STATED GOAL »
Copy out each of the lines below that contains the word "agent".

MATERIAL FOR THE TASK »
(begin)
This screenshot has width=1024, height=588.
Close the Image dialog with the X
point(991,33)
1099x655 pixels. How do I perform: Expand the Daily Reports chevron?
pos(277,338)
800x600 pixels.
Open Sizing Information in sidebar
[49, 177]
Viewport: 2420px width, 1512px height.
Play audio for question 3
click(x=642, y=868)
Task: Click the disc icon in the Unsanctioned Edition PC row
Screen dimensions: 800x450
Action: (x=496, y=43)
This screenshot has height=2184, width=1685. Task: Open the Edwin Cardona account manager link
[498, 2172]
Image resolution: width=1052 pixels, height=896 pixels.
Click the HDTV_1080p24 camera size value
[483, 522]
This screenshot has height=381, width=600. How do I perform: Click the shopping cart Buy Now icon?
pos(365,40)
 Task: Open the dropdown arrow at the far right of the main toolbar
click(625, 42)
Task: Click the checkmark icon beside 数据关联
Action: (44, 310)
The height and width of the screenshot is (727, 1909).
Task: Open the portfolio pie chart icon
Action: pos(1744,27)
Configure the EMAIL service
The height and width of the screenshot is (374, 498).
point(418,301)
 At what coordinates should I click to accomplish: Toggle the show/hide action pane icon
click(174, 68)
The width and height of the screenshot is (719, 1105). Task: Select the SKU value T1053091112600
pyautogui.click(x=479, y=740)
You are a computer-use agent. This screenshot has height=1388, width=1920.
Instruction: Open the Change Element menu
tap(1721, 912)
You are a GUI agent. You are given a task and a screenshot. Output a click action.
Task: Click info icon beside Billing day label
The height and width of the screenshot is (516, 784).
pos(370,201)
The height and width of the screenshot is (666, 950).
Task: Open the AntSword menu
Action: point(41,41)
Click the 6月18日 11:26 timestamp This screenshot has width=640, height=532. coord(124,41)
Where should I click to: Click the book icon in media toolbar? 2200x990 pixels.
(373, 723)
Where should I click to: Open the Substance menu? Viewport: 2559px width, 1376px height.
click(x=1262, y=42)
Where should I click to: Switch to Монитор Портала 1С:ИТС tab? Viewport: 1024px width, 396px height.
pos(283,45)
(end)
RESULT »
You are a computer-use agent. This screenshot has height=1388, width=1920.
You are a GUI agent. You are given a task and a screenshot. Output a click action.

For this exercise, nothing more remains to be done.